James Stillman was Fred’s Uncle. I believe Fred’s father died about two months ago.

I read Wilson’s Baltimore speech of April 6, in a Glasgow paper this a.m.

Parr did not number this letter (April 7, 1918) or the next one (April 9, 1918), and when he resumes numbering with the letter of April 13, 1918, he assigns it the number 44.

The sporty stuff Parr is using is R.F.C. stationery similar to that he used at Ruislip, but with “Carleton House, Ayr” as the printed return address. Carleton House, along with nearby Craigweil House where George Vaughn and perhaps others of the second Oxford detachment were housed, now belongs to Wellington School in Ayr. Both residences were built in the Scottish “baronial style” around 1879 by John Murdoch.338

The ill-equipped bus Parr was taking on this and several subsequent occasions was a Spad VII, serial no. A9142, a picture of which can be seen at the web site of the Canadian Aviation and Space Museum.339

More often spelled Culzean (the “z” or “y” both being stand ins for Middle English yogh), this eighteenth-century castle is on the coast between Turnberry and Ayr.340

In Parr’s letter of February 10, 1918, he was concerned about a rumored reduction in pay, probably related to General Pershing’s recommendation that aviators’ pay be cut back so that it would be the same as pay for infantry. The Senate turned down the recommendation on March 14, 1918.341

A.S.S.E.R.C. = Aviation Signal Section, Enlisted Reserve Corps (see end of letter of March 31, 1918).

A.E.F. = American Expeditionary Force

Sig. R.C., A.S. = Signal Reserve Corps, Aviation Section.

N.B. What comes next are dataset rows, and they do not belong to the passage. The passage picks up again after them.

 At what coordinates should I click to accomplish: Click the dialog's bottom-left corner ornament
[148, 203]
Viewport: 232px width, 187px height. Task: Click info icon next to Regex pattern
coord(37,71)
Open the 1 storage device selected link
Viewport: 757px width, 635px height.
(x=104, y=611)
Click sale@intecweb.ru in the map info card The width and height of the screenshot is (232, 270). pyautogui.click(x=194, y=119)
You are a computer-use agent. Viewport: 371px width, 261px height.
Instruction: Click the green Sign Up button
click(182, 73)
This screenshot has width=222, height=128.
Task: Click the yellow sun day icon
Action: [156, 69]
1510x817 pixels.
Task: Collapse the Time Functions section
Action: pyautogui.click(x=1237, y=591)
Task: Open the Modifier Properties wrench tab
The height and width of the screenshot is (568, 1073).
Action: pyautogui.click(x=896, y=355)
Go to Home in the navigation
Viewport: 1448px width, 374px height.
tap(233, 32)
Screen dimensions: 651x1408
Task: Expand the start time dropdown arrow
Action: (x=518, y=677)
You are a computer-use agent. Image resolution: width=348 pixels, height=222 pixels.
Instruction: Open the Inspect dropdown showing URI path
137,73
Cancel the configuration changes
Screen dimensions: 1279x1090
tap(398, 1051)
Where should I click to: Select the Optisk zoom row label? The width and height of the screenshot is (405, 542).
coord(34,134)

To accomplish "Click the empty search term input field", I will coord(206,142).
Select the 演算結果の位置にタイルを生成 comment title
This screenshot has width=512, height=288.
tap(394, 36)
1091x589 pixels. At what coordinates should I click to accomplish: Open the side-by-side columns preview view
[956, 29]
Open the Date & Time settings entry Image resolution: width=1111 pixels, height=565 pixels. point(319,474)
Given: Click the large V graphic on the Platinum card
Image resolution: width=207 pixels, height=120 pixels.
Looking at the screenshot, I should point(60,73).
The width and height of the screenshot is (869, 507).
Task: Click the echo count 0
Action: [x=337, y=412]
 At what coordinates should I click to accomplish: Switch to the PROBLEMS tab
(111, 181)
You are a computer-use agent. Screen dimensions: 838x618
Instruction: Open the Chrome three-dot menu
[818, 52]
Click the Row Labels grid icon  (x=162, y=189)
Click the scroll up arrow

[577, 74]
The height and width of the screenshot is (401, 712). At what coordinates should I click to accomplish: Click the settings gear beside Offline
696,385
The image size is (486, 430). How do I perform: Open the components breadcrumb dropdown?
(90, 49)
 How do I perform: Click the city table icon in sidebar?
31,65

The man who beat Parr to a commission and a bride may have been Jack Slingluff, who was commissioned as a first lieutenant on August 15, 1917.342 His marriage to Maude Harlow Long appears not to have taken place until 1920, but perhaps Parr—if it was indeed Jack Slingluff to whom he was referring—was receiving news of his engagement rather than his marriage.343

Parr seems once again to have misread his calendar; Saturday was April 6.

I think Parr is misinformed. Fred’s father and namesake, Joseph Frederick Stillman, lived until 1952. James Stillman was the president of National City Bank of New York (later Citibank). His death on March 15, 1918, was widely publicized; as far as I can tell, he was not related to Fred.344

Wilson delivered this speech, labeled variously “our utmost sacrifice” and “force to the utmost,” at the Fifth Regimental Armory (at the intersection of Hoffman and Bolton Streets) in Baltimore on the occasion of the third liberty loan or bond campaign in support of the allies and the war effort and on the anniversary of the United States’ declaration of war on Germany. Wilson’s focus was less on the war bonds than on the justice of fighting the war in light of the German military’s imperial aims.345 With the signing of the Treaty of Brest-Litovsk just over a month previously (March 3, 1918), Russia was no longer an ally against Germany, and Germany was now free to concentrate on the Western Front. Parr has already noted in his letter of March 25, 1918, the commencement of Germany’s spring offensive. It is notable that Parr was able to read Wilson’s speech within a day or two of its delivery on the other side of the Atlantic (his letter is dated April 7, but possibly was continued on the 8th).